* [The problem]
Arrange the items from the line with "integrated [750, 165]" through the end of the items as a two-column CSV with the headers text and answer. Give one row per item, and put each value in a single quoted field with line breaks replaced by spaces.

* [Supplied records]
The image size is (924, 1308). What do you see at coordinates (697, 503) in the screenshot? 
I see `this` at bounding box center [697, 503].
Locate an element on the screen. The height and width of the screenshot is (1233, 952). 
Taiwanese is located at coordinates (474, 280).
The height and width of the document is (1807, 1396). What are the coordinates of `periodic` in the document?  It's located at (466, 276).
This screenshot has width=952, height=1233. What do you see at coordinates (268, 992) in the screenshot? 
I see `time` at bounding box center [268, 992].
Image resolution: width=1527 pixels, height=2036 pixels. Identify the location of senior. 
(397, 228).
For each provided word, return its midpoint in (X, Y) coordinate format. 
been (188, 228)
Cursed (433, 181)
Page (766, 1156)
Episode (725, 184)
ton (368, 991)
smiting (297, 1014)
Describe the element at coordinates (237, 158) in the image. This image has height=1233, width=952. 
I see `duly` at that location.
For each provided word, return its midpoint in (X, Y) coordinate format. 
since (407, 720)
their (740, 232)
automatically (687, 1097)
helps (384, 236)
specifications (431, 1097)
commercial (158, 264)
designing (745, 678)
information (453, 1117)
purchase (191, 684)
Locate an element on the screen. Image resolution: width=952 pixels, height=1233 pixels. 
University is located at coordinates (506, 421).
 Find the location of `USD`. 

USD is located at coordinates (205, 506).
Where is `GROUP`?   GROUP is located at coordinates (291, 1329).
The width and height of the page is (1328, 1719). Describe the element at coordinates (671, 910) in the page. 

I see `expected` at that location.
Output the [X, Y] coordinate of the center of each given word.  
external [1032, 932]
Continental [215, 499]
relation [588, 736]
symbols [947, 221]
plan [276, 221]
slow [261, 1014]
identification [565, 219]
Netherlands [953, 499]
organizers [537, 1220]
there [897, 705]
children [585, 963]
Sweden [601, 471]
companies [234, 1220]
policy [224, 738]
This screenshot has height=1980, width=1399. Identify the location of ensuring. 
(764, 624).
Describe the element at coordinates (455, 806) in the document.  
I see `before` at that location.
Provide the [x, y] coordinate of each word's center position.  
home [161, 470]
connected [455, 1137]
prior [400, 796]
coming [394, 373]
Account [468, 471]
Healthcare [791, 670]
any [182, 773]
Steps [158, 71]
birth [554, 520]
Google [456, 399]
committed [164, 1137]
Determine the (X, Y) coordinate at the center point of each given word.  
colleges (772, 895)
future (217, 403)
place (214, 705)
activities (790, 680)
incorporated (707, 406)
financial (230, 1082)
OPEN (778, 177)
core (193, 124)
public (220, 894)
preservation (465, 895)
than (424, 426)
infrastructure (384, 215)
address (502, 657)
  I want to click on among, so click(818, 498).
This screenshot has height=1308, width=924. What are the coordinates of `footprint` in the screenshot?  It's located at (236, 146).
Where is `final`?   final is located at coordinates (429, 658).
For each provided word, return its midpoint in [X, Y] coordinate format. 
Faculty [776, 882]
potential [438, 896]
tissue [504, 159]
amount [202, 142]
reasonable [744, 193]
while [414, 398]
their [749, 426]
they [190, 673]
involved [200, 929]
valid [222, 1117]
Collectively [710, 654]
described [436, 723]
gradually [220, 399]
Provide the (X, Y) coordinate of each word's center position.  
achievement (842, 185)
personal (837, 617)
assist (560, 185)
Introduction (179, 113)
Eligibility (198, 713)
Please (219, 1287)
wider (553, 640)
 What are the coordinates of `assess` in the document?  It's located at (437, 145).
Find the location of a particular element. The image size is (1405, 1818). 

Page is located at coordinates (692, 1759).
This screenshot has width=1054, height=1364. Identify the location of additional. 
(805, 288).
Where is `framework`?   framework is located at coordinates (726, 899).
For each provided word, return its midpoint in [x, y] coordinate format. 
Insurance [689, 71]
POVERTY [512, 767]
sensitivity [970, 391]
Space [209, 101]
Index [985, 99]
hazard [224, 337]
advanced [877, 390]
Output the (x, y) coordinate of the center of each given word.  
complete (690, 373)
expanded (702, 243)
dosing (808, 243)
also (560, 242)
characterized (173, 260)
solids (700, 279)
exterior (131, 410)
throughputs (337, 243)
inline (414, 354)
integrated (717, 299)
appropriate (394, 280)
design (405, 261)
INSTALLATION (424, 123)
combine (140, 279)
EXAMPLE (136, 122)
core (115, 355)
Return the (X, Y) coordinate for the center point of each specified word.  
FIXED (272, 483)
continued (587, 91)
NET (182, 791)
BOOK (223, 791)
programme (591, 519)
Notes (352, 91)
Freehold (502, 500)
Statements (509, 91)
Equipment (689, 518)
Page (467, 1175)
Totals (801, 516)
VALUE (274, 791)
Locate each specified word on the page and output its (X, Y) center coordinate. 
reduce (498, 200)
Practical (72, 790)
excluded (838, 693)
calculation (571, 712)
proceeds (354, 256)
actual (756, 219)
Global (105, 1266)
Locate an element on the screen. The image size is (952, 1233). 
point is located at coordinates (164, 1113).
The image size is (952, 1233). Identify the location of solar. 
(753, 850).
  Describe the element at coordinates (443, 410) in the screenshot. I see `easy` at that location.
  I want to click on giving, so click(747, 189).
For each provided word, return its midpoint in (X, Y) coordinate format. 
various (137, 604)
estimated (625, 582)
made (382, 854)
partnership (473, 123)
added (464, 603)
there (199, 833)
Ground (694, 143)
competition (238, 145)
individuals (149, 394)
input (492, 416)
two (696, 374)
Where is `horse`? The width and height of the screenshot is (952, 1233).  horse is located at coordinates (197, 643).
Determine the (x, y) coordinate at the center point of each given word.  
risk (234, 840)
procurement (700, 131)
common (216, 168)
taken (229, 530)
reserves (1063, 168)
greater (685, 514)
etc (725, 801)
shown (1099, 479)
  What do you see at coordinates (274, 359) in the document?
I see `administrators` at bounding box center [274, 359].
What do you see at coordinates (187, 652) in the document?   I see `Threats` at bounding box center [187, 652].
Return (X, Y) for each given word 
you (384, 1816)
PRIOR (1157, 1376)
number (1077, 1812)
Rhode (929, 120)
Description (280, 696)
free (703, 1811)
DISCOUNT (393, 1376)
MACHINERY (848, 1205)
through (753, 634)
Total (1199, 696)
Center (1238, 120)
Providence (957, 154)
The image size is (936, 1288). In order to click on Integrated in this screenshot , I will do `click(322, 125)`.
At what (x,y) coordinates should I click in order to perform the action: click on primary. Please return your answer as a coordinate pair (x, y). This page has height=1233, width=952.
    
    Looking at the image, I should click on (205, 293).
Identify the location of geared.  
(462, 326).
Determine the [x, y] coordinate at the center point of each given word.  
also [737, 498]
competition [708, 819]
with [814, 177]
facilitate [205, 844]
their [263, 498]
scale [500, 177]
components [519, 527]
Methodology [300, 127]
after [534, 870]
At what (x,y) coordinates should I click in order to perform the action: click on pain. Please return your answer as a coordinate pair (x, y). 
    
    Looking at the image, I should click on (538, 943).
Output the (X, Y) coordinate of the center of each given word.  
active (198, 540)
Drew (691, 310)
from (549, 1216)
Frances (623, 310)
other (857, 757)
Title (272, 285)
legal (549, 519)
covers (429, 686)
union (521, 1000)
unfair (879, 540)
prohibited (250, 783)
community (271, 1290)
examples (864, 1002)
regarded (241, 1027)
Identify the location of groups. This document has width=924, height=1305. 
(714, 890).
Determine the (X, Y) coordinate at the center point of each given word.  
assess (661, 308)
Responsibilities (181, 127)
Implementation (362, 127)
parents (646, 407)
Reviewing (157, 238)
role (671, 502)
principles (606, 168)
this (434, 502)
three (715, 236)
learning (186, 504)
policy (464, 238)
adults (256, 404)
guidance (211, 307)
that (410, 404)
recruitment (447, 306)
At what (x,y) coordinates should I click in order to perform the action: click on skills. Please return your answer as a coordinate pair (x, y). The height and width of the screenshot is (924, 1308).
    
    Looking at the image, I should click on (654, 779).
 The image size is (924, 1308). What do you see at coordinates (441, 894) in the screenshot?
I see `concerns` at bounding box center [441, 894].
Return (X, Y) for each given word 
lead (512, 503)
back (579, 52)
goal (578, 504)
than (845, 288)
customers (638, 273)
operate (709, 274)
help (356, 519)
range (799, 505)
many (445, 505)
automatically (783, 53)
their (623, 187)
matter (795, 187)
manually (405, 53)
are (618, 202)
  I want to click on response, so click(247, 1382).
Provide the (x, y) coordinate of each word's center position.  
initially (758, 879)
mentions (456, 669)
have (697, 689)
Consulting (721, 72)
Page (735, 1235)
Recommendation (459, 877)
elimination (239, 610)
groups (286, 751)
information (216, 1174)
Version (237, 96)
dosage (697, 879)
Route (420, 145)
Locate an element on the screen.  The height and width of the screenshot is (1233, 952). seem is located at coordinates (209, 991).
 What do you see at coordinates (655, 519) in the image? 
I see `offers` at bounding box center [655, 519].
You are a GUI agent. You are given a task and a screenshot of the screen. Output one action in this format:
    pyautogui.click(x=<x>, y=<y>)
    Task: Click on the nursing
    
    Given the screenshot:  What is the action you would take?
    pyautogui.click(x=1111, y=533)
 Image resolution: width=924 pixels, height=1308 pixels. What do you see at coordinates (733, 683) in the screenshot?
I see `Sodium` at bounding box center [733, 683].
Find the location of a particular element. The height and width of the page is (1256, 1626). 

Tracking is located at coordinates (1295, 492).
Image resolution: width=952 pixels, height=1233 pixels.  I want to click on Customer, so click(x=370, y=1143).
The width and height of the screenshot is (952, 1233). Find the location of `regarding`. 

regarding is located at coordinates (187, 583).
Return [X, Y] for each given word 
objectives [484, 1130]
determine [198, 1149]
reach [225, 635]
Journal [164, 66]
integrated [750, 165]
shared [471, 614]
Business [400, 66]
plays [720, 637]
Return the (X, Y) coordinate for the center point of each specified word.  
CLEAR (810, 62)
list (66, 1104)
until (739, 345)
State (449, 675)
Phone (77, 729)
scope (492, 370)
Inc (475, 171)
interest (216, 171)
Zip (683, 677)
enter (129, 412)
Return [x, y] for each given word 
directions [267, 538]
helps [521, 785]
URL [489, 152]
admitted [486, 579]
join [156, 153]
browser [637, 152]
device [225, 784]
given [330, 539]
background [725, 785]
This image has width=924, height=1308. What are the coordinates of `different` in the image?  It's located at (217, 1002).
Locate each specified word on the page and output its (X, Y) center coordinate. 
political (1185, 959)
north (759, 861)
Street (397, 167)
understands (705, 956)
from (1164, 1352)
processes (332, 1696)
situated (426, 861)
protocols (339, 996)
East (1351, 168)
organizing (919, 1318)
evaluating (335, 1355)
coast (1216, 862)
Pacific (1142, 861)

* [Problem solution]
text,answer
"integrated","[750, 165]"
"shared","[471, 614]"
"Business","[400, 66]"
"plays","[720, 637]"
"Return the (X, Y) coordinate for the center point of each specified word. CLEAR","(810, 62)"
"list","(66, 1104)"
"until","(739, 345)"
"State","(449, 675)"
"Phone","(77, 729)"
"scope","(492, 370)"
"Inc","(475, 171)"
"interest","(216, 171)"
"Zip","(683, 677)"
"enter","(129, 412)"
"Return [x, y] for each given word directions","[267, 538]"
"helps","[521, 785]"
"URL","[489, 152]"
"admitted","[486, 579]"
"join","[156, 153]"
"browser","[637, 152]"
"device","[225, 784]"
"given","[330, 539]"
"background","[725, 785]"
"This image has width=924, height=1308. What are the coordinates of `different` in the image?","It's located at (217, 1002)."
"Locate each specified word on the page and output its (X, Y) center coordinate. political","(1185, 959)"
"north","(759, 861)"
"Street","(397, 167)"
"understands","(705, 956)"
"from","(1164, 1352)"
"processes","(332, 1696)"
"situated","(426, 861)"
"protocols","(339, 996)"
"East","(1351, 168)"
"organizing","(919, 1318)"
"evaluating","(335, 1355)"
"coast","(1216, 862)"
"Pacific","(1142, 861)"